May 6, 2021

Is the waiver of Joe Biden a wise move?

Joe Biden backed a temporary suspension (waiver) of Intellectual Property Rights for Covid-19 vaccines.

This move seems plenty of good intentions, as purely based on humanitarian grounds: we will not allow pharmaceutical industry to make money on the so-much needed vaccines. Let us see the motivations, what can really be done, the consequences and a possible solution.

THE DECLARATION

Although all attention was brought to the first paragraph of the declaration of the Biden Administration, related to the waiver of the IP rights, we will explain below why we consider this goal unrealistic, whilst we fully support the second paragraph of the same declaration, related to cooperation of all parts for increasing production of vaccines.

HOW WILL THE WAIVER BE PUT IN PLACE?

Nobody knows.

Nobody knows who holds, which patents. There are no Covid-19 patents for the moment, they cannot exist. The virus was first detected in January 2020, research for a vaccine started some months afterwards, patent applications were filed a bit later, let us say in June 2020. These applications will be published 18 months later, that is end 2021.

Up to that moment, nobody has an idea of the filings.

As an application becomes a patent only after examination, and this lasts at least 4 months, no patent can be expected before early 2022.

President Biden can only introduce the waiver in his country. Meanwhile, many millions of vaccines have been sold in USA.

We are not close to a decision. The first paragraph of the Biden declaration mentions “Those negotiations will take time given the consensus-based nature of the institution and the complexity of the issues involved.” This is a diplomatic formulation of the difficulty of the operation. A decision may never take place, as several EU countries oppose the waiver.

Will this waiver not come a bit late?

We could understand Monti to waive patent protection in India, a very poor country strongly hit by the pandemic. Monti would have the moral basis for doing that and nobody could accuse him for populism. Monti does not waive protection because even if he has the patents, he still cannot produce the vaccines.

ROW MATERIALS, KNOW-HOW AND TRADE SECRETS

Every complicated process necessitates not only patent rights. It also necessitates row materials, which in the case of vaccines seem to be extremely difficult to supply. The Pfizer vaccine needs 260 ingredients coming from 11 different countries.

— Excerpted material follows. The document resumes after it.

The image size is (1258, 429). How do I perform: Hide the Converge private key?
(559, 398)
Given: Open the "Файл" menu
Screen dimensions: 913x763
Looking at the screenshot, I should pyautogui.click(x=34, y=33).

One of them is produced only by a tree in Chile!

It also necessitates several trade secrets and the cumulated knowledge of the researchers and production engineers of the big labs, which are not for sale or for share, without the agreement of the pharmaceutical industry.

India CANNOT fabricate the vaccines alone and they know this.

These two are the main obstacles for which India, South Africa or Brazil did not introduce the waiver in their countries, whilst it is foreseen in their patent law (it is called compulsory licensing).

THE CONSEQUENCES

When there is no abuse of a market position or an excessive monopoly with very high prices, there can be softer measures, such as negotiated licensing or even, in extreme cases “compulsory licensing”: the state obliges the company to sell the IP rights in a fixed price. If there is disagreement on the price, the case goes to court.

A waiver of IP rights is equivalent to confiscation of property (in this case, intellectual property). This confiscation, besides being incompatible with a liberal economy, weakens the trust of the citizen or the industry to the state and will hamper innovation:

– As soon as I invent something useful, the state will come and confiscate my rights. Why should I then invest further in R&D?

We consider this being the biggest danger of the decision: Covid produces mutations, which necessitate new R&D for new vaccines. Other diseases and pandemics will appear. If the industry is not sure about their patent rights, they will not invest further. Alfred Burla mentioned this diplomatically in a last interview.

The states cannot take this role, as they have neither knowledge, nor infrastructure, nor scientist to do the research. At least not for the next five years.

There will be no new vaccines.

PROPOSAL FOR SOLUTION

As people are dying every day, the matter is extremely urgent. It is also extremely complicated to fabricate vaccines, as it necessitates knowhow, row materials which are hard to find and patents. In this complex landscape patents is the least critical component.

The only solution we see is mentioned in the 2nd paragraph of the Biden declaration and comprises the following elements:

a. the COOPERATION amongst all players: governments, pharmaceuticals, row material providers, the commitment to working together towards a common goal,

b. the clear DEFINITION OF ROLES and FAIR PRICE of vaccines and

C. the SUBSIDISING of the vaccines to poor countries.